The Coming Shutdown
I think it's pretty clear that we're looking toward a scenario in which John Boehner shuts the government down in the near future. There'll be a lot of moves between now and then and a lot of reporting on the details, but I think the basic dynamic is pretty clear and abstract. You can compromise about numbers—$10 billion or $5 billion. And you can compromise across modes—cut that instead of this. But you can't compromise between Congressional Republicans desire to force the White House into a humiliating defeat and the White House's desire to not be humiliated and defeated. A compromise acceptable to the President would, by definition, fail to meet the objective of halting the march toward socialism.
The interesting theoretical question, I think, is why did the 2006 midterms not result in a government shutdown the way the 1994 midterms did and the 2010 ones will. Part of the issue may have been priority mismatch. Congressional Democrats cared most about seizing the opportunity to increase spending on some core domestic initiatives, while the Bush administration cared most about maintaining a free hand to conduct the war in Iraq.

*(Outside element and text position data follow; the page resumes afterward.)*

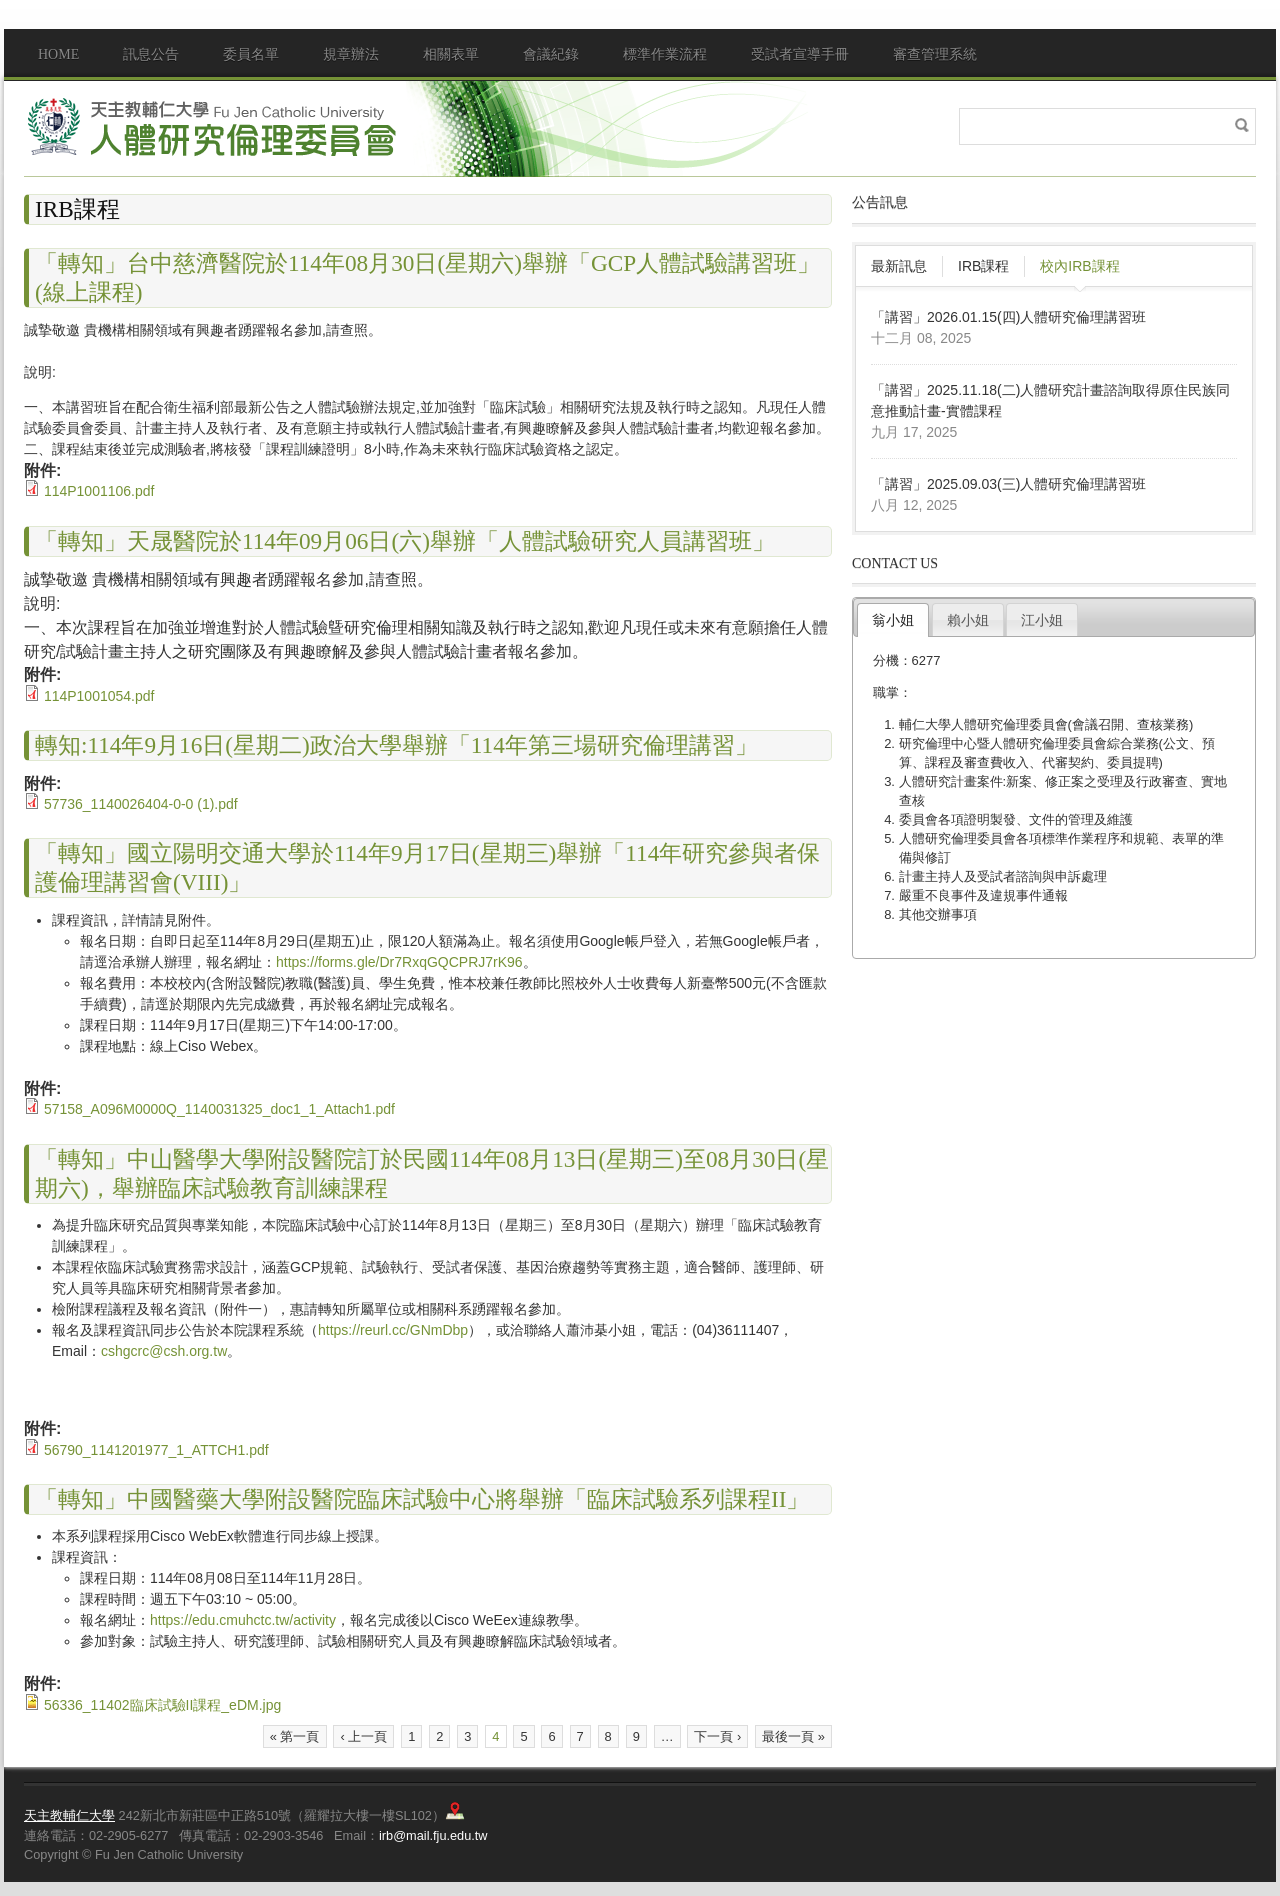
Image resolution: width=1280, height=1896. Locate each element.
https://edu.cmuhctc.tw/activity (243, 1620)
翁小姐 (893, 620)
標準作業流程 (665, 54)
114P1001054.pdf (99, 696)
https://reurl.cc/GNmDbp (393, 1330)
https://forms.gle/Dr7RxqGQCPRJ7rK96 (399, 962)
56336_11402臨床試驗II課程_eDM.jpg (162, 1705)
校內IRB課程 (1079, 266)
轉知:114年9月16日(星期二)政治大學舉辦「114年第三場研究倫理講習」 (396, 745)
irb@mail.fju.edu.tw (433, 1835)
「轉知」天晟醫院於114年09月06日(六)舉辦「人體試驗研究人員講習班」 (405, 541)
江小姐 (1042, 620)
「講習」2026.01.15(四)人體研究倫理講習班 (1008, 317)
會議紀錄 (551, 54)
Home (58, 54)
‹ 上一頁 (363, 1736)
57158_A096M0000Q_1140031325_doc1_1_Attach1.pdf (219, 1109)
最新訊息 (899, 266)
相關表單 (451, 54)
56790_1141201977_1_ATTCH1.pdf (156, 1450)
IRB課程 (983, 266)
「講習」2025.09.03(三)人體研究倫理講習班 (1008, 484)
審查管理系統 (935, 54)
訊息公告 (151, 54)
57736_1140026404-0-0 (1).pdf (141, 804)
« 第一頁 (295, 1736)
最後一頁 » (793, 1736)
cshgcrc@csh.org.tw (164, 1351)
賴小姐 (968, 620)
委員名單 (251, 54)
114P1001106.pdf (99, 491)
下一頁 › (717, 1736)
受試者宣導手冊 (800, 54)
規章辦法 (351, 54)
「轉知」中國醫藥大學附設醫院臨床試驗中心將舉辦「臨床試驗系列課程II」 (422, 1499)
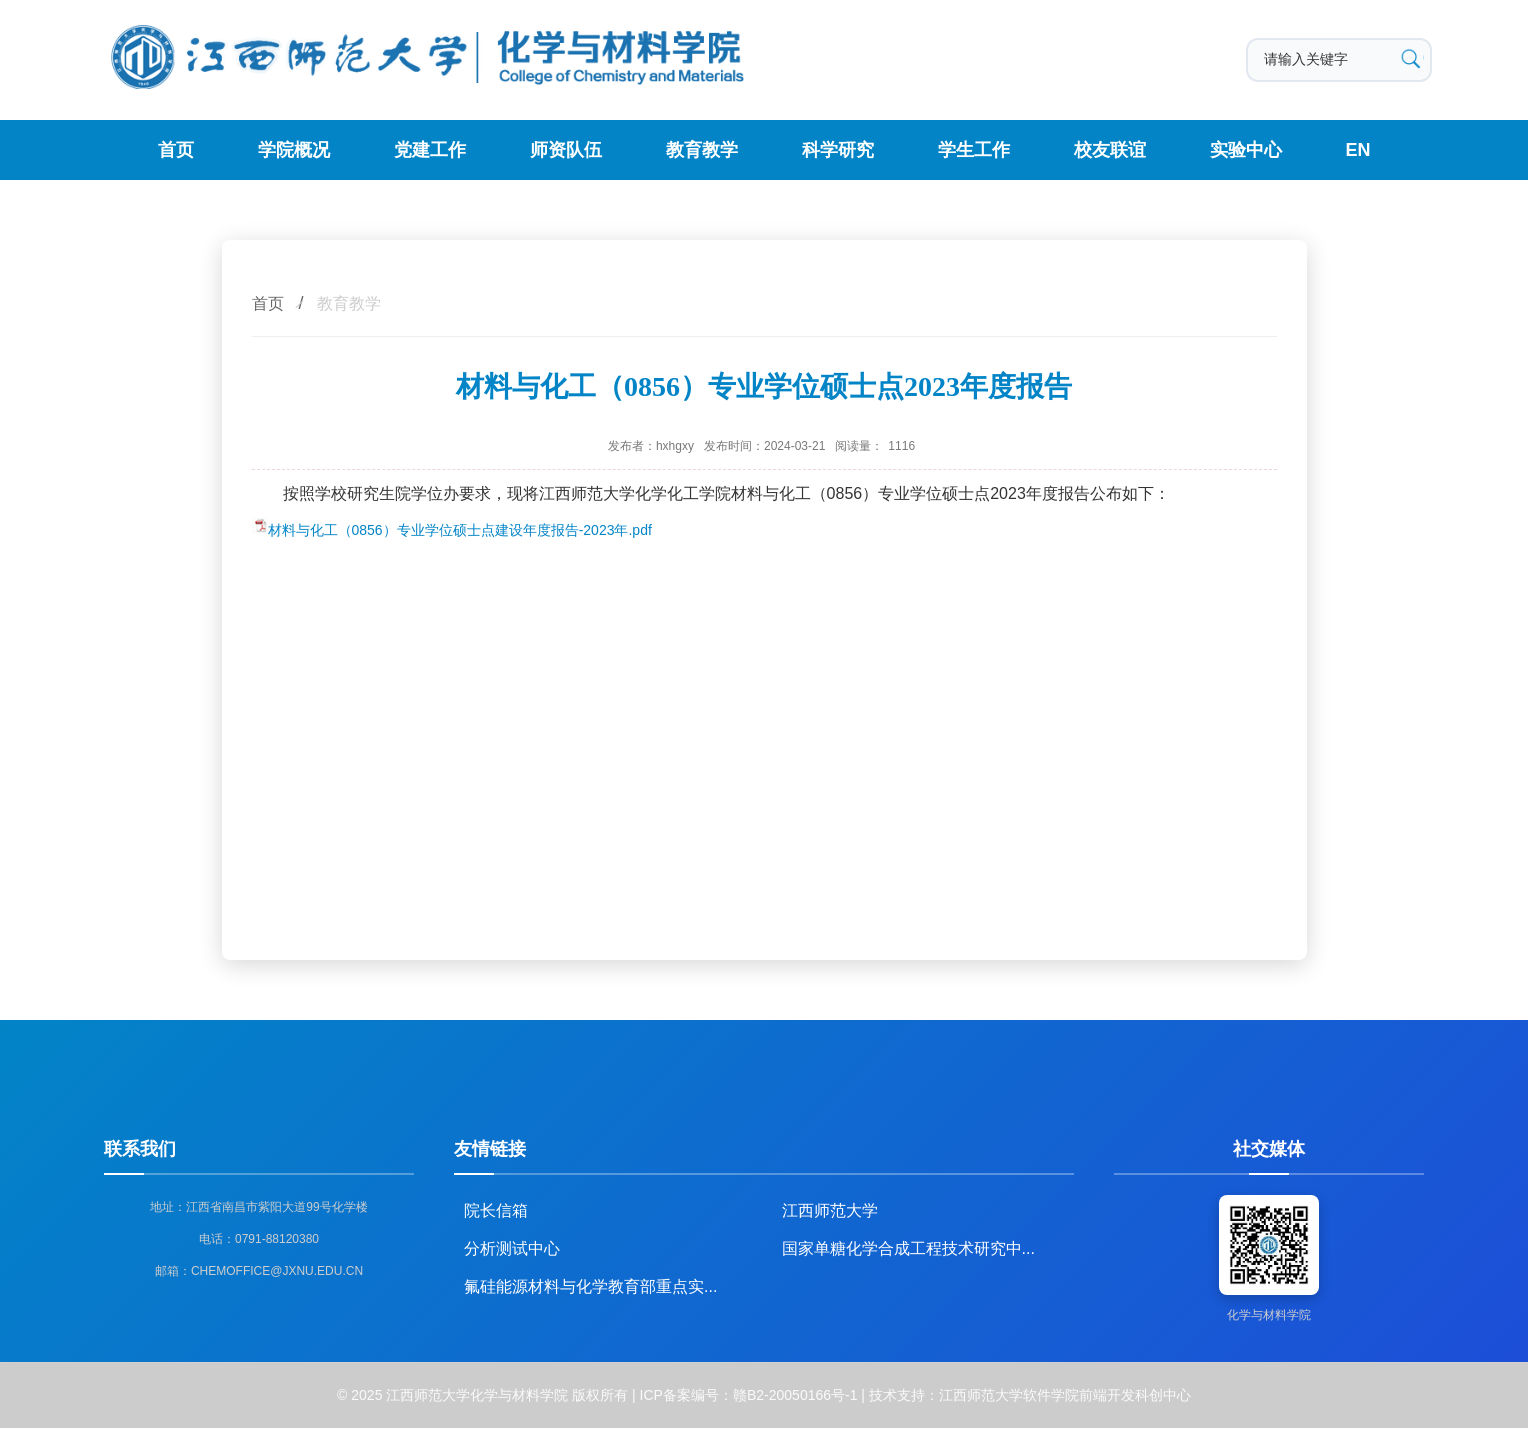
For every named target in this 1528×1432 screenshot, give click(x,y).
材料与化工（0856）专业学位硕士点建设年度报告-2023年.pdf (460, 530)
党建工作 (430, 150)
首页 (176, 150)
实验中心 (1246, 150)
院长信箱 (496, 1210)
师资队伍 (566, 150)
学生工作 (974, 150)
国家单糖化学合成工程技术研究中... (908, 1248)
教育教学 (702, 150)
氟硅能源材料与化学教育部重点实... (590, 1286)
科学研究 (838, 150)
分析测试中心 (512, 1248)
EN (1358, 150)
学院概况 (294, 150)
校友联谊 (1110, 150)
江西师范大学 (830, 1210)
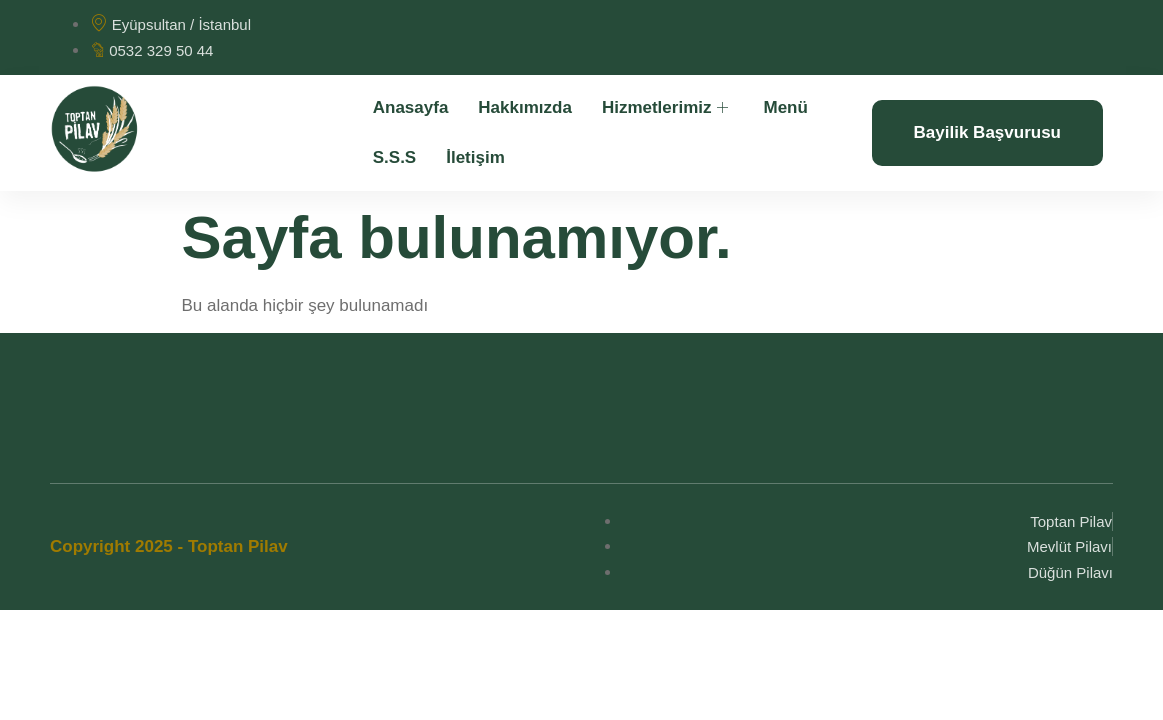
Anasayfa (411, 107)
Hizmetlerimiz (668, 107)
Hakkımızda (525, 107)
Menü (785, 107)
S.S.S (394, 157)
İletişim (475, 157)
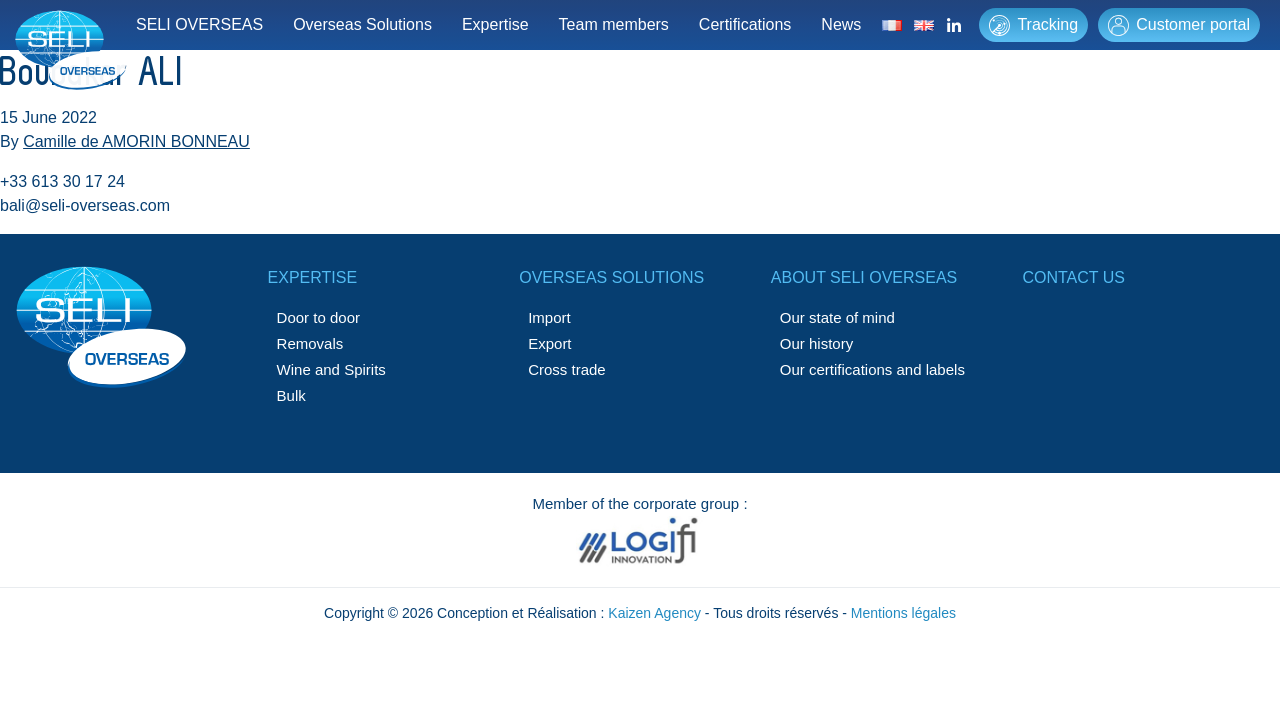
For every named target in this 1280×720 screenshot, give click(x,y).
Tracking (1033, 25)
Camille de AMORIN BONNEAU (136, 141)
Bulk (291, 395)
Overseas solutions (611, 277)
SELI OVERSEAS (199, 24)
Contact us (1073, 277)
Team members (614, 24)
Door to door (318, 317)
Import (549, 317)
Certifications (745, 24)
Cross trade (567, 369)
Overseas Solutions (362, 24)
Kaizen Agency (654, 613)
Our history (816, 343)
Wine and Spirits (331, 369)
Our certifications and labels (872, 369)
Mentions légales (903, 613)
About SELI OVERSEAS (864, 277)
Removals (310, 343)
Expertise (495, 24)
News (841, 24)
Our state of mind (837, 317)
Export (549, 343)
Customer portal (1179, 25)
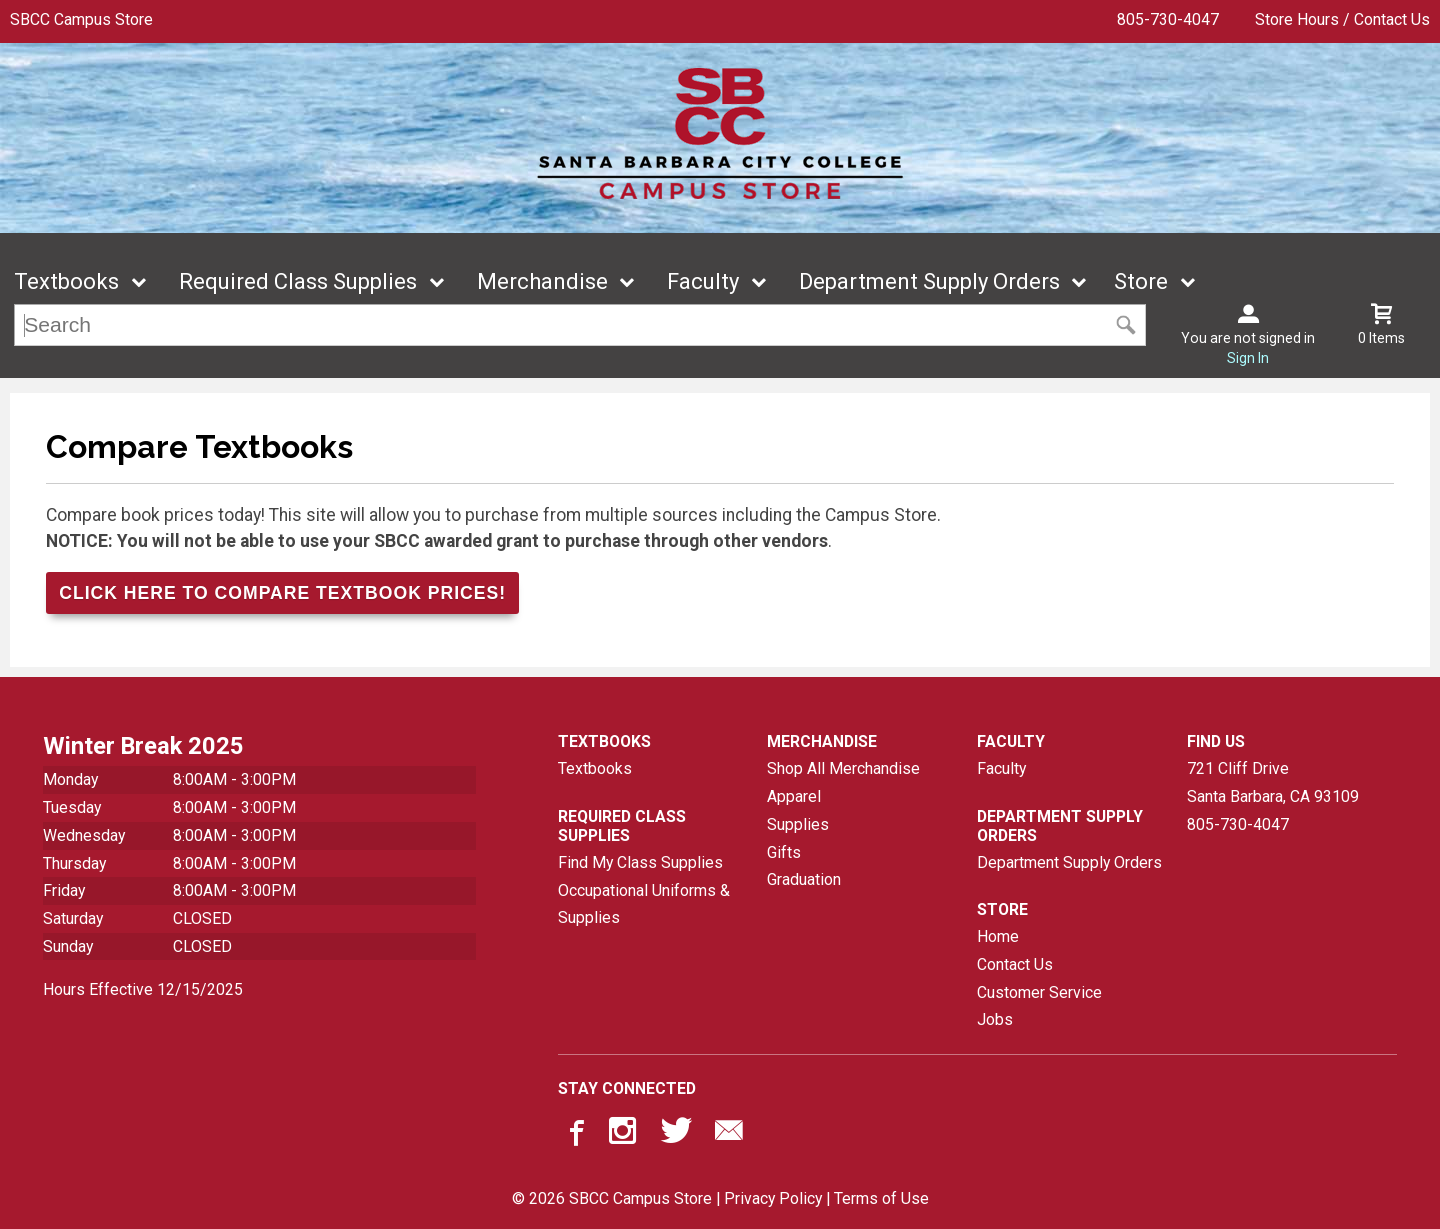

There was intense anger at Democrats from the base for not doing more to force the issue on Iraq in 2007, but it wasn't anger that had any basis in organized interest groups with real leverage.
The fact that a president (with his nationwide constituency) and a House Speaker flush with midterm victory (having won most recently) both have plausible claims to popular legitimacy makes these kind of clashes difficult to resolve. If Obama were the King of England, then what would happen is that over time his legitimacy would erode and power would pass to the Speaker.